The key to conversing well? Listen more than you actually speak.
The key to conversing well? Listen more than you actually speak. (Courtesy Shutterstock)

In The Art of Conversation: A Guided Tour of a Neglected Pleasure, Catherine Blyth gives some great tips on handling the subtle nuances of polite interaction.

Here are seven of my favorite bits:

How To Make Small Talk

Whatever the context, old friends or new, it is best if speakers respect five principles:

  1. 1. Put others at ease
  2. 2. Put yourself at ease
  3. 3. Weave in all parties
  4. 4. Establish shared interests
  5. 5. Actively pursue your own


How To Make A Solid Introduction

Mastering the art of conversation has to start somewhere, so you have to know how to begin. Here's a solid formula:

An effective introduction is small-ad brief, splicing in only two ingredients per person:

A (who they are) + B (why they are relevant)

The salient information is not so much formal title (royals, snobs, and servicemen excepted) as how you relate to one another or the event (housemate, client, mother-in-law, single male drafted in for ladies like you). Identify points of contact, charge people up, and you have a connection. [The Art of Conversation: A Guided Tour of a Neglected Pleasure]

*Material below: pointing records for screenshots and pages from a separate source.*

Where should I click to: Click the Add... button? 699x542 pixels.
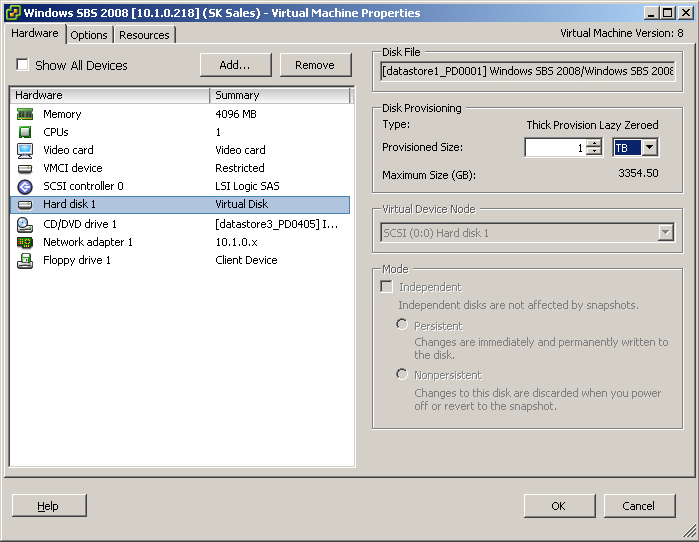pyautogui.click(x=235, y=65)
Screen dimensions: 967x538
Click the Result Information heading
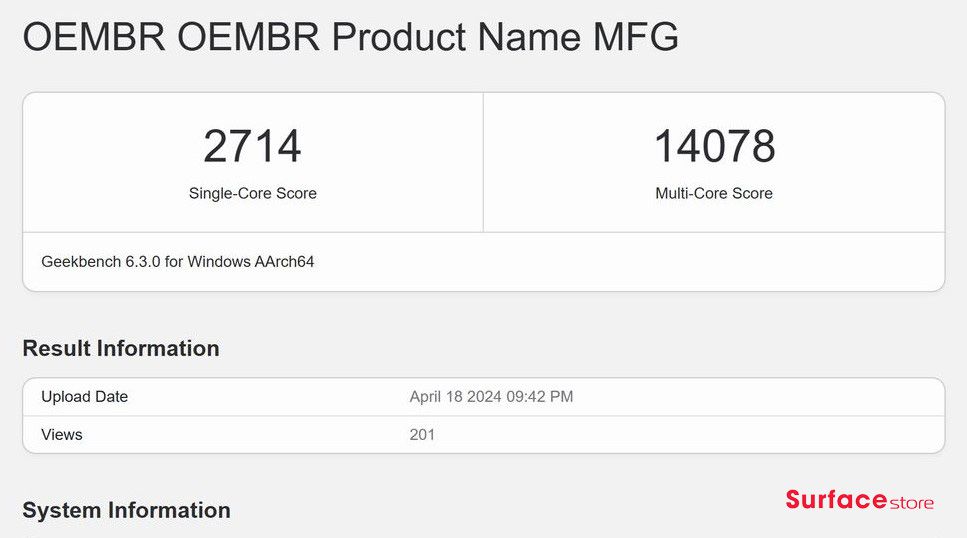coord(121,349)
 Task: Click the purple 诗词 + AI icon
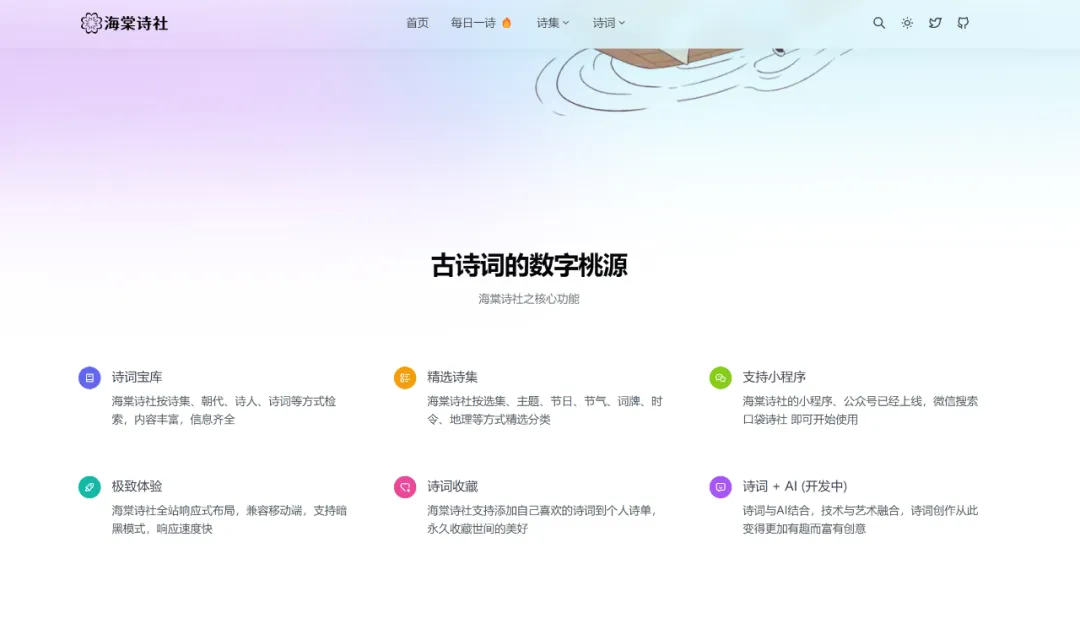720,487
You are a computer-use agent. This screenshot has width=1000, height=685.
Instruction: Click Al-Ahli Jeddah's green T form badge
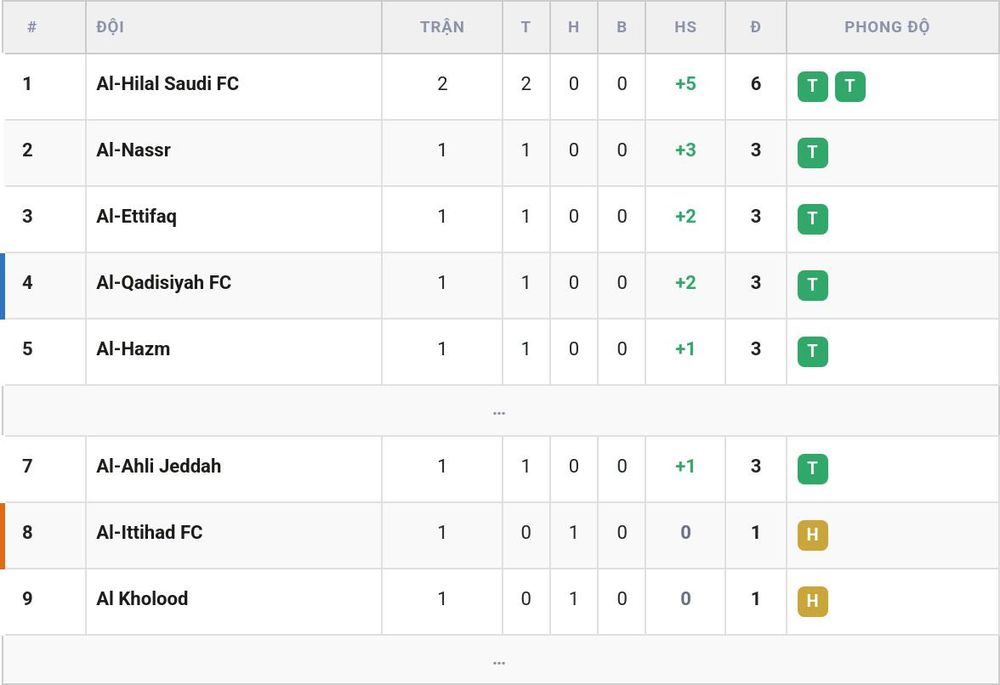(812, 469)
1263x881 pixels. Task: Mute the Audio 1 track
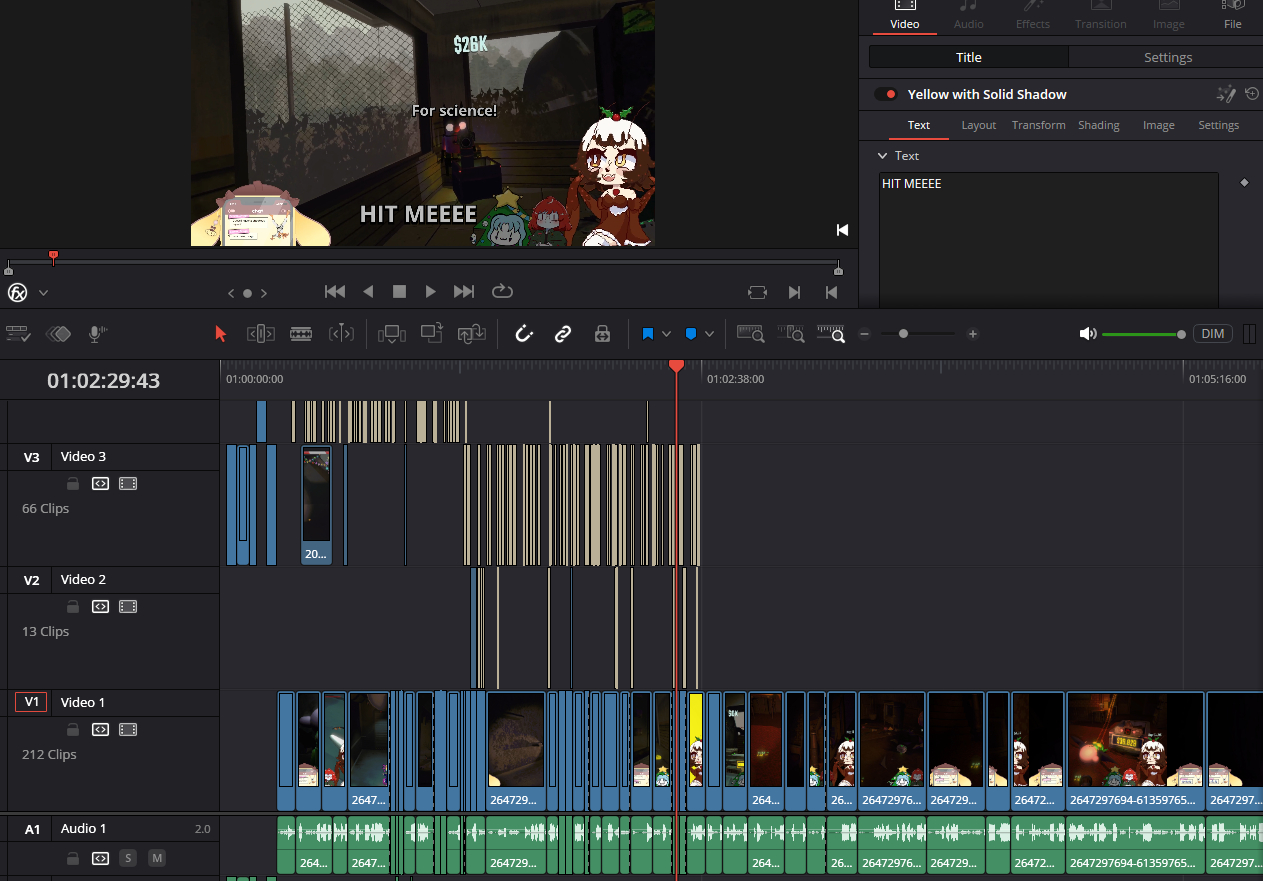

How We Judge A Successful Conversation

Research has found that with a serious topic or a good friend, we measure a conversation's success by how enthralled we were by what the other person said. Whereas, the less familiar the other person, the more trivial the topic, the likelier we are to rate the experience by our own performance. [The Art of Conversation: A Guided Tour of a Neglected Pleasure]

How To Make A Conversation Progress

Discussion should enlarge by exploratory increments. Pace matters. Too neutral, too long, and you'll both transmit beige personalities, but accelerate to war's evils right away and her son will be a brigadier. Instead, use discreet hints to flush the other person out. [The Art of Conversation: A Guided Tour of a Neglected Pleasure]

If in doubt, the stair to intimacy has four steps:

  1. 1. Courtesies ("Hello, how are you?")
  2. 2. Trade information ("So what brought you here?")
  3. 3. Trade opinion ("Isn't this music unusual?")
  4. 4. Trade feeling ("Yup, I hate it.")


Pose questions that circle the personal, noting whether the other prefers a sharp or gentle approach, and adapting accordingly. And although small talk aims to please, don't make this too obvious.

Great Conversationalists Listen More Than Talk

To help doctors be better listeners, their responses are graded from 1 to 6 with the "empathic communication coding system."

The higher the number, the better.

6: Shared feeling/experience

5: Confirmation of an emotion's legitimacy

4: Pursuit of the topic

3: Acknowledgment

2: Implicit recognition (but changing the topic)

1: Perfunctory recognition (autopilot)

0: Denial/contradiction

Two Powerful Pieces Of Advice

  • Hear what people are really saying as opposed to what they are telling you.
  • Directness is a privilege of intimacy.


How To End A Conversation

There are a number of phrases that can politely signal the end of a chat.

Arrangements: Talk of the Next rings the knell for Now.

Any statement starting "Finally," "Lastly": Suggests an agenda is nigh complete.

Satisfied Customer: A labeling comment to convey a job has been ticked off the list: "Well, I just wanted to check everything was okay."

Farewell by implication: Pre-goodbye goodbyes: Passing regards to the wife, etc.

Past tense: To kill the Now without committing to future encounters, say, "It was great seeing you again," or "This was fun."

Time's winged chariot hurrying near: That oh-so-pressing world you must be getting on with, or the missus will kill you, or the shops will have run out of Christmas trees, or the kids will be starving…

Mustn't keep you: To suggest that you're halting the other person's day is polite.

I would love to continue with this post, but I wouldn't want to keep you.